Mean Value of the Quantum Potential and Uncertainty Relations
- URL: http://arxiv.org/abs/2002.01507v2
- Date: Thu, 7 May 2020 16:33:16 GMT
- Title: Mean Value of the Quantum Potential and Uncertainty Relations
- Authors: F. Nicacio, and F.T. Falciano
- Abstract summary: In this work we determine a lower bound to the mean value of the quantum potential for an arbitrary state.
We derive a generalized uncertainty relation that is stronger than the Robertson-Schr"odinger inequality and hence also stronger than the Heisenberg uncertainty principle.
- Score: 0.0
- License: http://arxiv.org/licenses/nonexclusive-distrib/1.0/
- Abstract: In this work we determine a lower bound to the mean value of the quantum
potential for an arbitrary state.
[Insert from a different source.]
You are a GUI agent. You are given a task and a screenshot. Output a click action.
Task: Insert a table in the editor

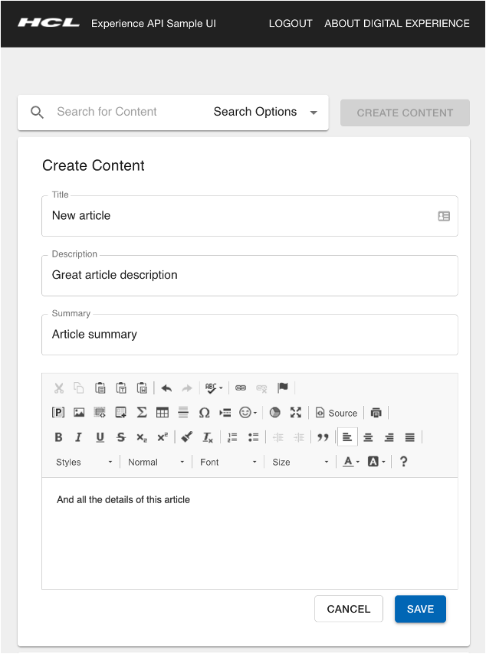(x=163, y=413)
Furthermore, we derive a generalized
uncertainty relation that is stronger than the Robertson-Schr\"odinger
inequality and hence also stronger than the Heisenberg uncertainty principle.
The mean value is then associated to the nonclassical part of the covariances
of the momenta operator. This imposes a minimum bound for the nonclassical
correlations of momenta and gives a physical characterization of the classical
and semiclassical limits of quantum systems. The results obtained primarily for
pure states are then generalized for density matrices describing mixed states.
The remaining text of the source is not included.